Centurion Hospice reopens In-Patient Unit

Categories: Care, Community Engagement, and Featured.

The in-patient unit (IPU) at the Centurion hospice was finally reopened, after it closed its doors around four years ago, at the weekend.

“With 14 beds, the facility will provide much-needed care for patients who cannot afford palliative and respite care,” Centurion hospice general manager, Annette Reed said. The reopening of the unit coincided with World Hospice and Palliative Care Day which was commemorated on 10 October.

“We are pleased that the opening of our newly refurbished facility coincides with World Hospice and Palliative Care Day,” she said.

The day, coined to be one for unified action to celebrate and support hospice and palliative care around the world was commemorated under the theme “my care, my comfort”.

“The Centurion IPU closed in 2017 due to financial constraints, but also because of the narrow admission requirements Centurion hospice set for taking inpatient,” Reed said.

She added they had now expanded on their definition of what an IPU patient was and now included patients with life-limiting and life-threatening illnesses.

“This will include pre-terminal and aged patients who are totally unable to care for themselves and who are more than 50% bedridden.”

Reed said hospices played an integral part of a community’s response to providing healthcare for people who did not have access to private medical care as palliative care was also not high on the list of local public health facilities, adding that “hospices step into that gap”.

She explained palliative care as an approach that improves the quality of life of patients and their families faced with challenges associated with life-threatening illness through preventing and relieving suffering.

This was said to be done through means of early identification, assessment, treatment of pain and other issues whether physical, psychosocial or spiritual.
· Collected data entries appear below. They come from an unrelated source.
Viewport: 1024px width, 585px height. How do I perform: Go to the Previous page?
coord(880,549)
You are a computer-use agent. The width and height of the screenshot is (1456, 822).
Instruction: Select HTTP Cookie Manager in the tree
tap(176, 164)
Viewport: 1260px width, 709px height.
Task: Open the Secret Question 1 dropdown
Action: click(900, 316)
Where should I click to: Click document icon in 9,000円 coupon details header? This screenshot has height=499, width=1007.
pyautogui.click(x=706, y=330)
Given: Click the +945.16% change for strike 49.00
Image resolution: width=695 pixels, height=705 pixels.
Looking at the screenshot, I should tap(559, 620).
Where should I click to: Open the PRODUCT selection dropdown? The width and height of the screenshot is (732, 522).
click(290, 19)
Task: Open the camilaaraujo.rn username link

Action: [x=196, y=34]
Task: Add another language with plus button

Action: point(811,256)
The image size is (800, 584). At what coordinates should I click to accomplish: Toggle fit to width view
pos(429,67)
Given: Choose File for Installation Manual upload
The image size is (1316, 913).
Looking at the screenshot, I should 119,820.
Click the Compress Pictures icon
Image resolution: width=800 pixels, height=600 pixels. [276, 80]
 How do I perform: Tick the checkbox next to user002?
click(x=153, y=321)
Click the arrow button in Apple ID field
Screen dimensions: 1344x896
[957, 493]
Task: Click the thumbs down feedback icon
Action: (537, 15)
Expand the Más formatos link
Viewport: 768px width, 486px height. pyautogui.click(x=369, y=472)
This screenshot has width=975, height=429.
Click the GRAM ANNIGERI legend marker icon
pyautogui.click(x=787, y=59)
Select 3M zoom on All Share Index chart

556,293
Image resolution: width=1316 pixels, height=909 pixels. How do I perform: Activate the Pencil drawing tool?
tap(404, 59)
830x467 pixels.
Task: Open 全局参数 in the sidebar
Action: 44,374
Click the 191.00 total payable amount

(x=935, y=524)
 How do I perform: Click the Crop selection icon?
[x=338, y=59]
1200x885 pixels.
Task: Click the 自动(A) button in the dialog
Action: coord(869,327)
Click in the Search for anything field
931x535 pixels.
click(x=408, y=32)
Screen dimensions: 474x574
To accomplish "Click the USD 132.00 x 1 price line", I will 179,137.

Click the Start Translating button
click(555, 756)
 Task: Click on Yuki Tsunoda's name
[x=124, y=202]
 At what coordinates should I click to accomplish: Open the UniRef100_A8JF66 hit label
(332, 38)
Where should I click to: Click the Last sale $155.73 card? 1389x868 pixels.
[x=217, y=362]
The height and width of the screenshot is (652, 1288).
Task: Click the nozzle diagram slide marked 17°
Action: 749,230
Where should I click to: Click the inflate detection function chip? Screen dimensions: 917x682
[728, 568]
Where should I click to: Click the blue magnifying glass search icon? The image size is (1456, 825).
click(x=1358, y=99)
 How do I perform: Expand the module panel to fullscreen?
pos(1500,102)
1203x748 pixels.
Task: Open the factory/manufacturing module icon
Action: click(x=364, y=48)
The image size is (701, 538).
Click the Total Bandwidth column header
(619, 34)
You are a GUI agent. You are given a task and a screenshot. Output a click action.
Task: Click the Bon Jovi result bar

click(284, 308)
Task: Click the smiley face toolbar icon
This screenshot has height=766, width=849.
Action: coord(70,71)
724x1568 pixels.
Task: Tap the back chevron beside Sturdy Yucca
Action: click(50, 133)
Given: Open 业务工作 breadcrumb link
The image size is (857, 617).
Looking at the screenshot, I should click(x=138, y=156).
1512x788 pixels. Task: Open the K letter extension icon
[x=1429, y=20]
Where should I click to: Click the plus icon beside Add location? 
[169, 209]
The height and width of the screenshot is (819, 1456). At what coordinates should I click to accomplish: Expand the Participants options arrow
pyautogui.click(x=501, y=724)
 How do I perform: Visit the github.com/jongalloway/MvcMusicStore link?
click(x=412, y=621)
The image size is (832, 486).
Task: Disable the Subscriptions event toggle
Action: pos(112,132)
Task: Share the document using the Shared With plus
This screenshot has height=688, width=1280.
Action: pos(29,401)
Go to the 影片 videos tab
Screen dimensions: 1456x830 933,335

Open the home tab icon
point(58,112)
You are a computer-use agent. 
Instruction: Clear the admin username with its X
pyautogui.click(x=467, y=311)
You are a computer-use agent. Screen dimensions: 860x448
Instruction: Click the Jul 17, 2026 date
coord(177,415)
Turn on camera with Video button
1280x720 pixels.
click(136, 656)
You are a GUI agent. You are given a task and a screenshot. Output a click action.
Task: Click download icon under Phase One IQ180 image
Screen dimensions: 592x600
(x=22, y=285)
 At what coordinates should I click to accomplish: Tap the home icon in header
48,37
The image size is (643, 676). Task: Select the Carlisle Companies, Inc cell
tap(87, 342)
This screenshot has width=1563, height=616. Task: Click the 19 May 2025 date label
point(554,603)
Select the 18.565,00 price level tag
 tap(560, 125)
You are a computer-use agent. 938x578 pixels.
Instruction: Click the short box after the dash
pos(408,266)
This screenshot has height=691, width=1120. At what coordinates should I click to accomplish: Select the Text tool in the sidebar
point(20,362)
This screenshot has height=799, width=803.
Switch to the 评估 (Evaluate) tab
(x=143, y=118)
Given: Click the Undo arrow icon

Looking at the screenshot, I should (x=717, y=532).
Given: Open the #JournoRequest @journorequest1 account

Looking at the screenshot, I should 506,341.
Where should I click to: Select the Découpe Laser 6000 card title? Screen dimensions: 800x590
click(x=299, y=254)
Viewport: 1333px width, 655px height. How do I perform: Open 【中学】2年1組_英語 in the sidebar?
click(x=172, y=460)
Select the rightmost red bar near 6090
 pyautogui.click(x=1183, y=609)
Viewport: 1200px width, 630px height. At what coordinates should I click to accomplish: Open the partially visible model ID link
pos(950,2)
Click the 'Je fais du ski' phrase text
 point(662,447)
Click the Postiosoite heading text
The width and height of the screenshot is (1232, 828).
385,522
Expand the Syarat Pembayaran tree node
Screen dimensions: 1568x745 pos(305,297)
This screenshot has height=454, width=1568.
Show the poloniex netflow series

While they looked after and improved the quality of life of patients with life-threatening illnesses, Reed noted that not all patients die.

“Some improve and some, to a certain point, even recover.”

Reed further said that other aspects of the palliative care approach included providing relief from pain and other distressing symptoms; offering a support system to help patients live as actively as possible; offering support to the families of the patient during the illness and using a team approach to address the needs of patients and their families.

A team approach is used to address the needs of patients and their families, including bereavement counselling, if indicated.

“We, therefore, urge the community to get involved by either donating goods, giving cash donations or become a volunteer,” Reed said.

“Home-based patients need visits to assist them with cleaning, washing and just a little company like perhaps reading or just conversation; shops need sorters and assistants and events need people to assist with the organisation of events.”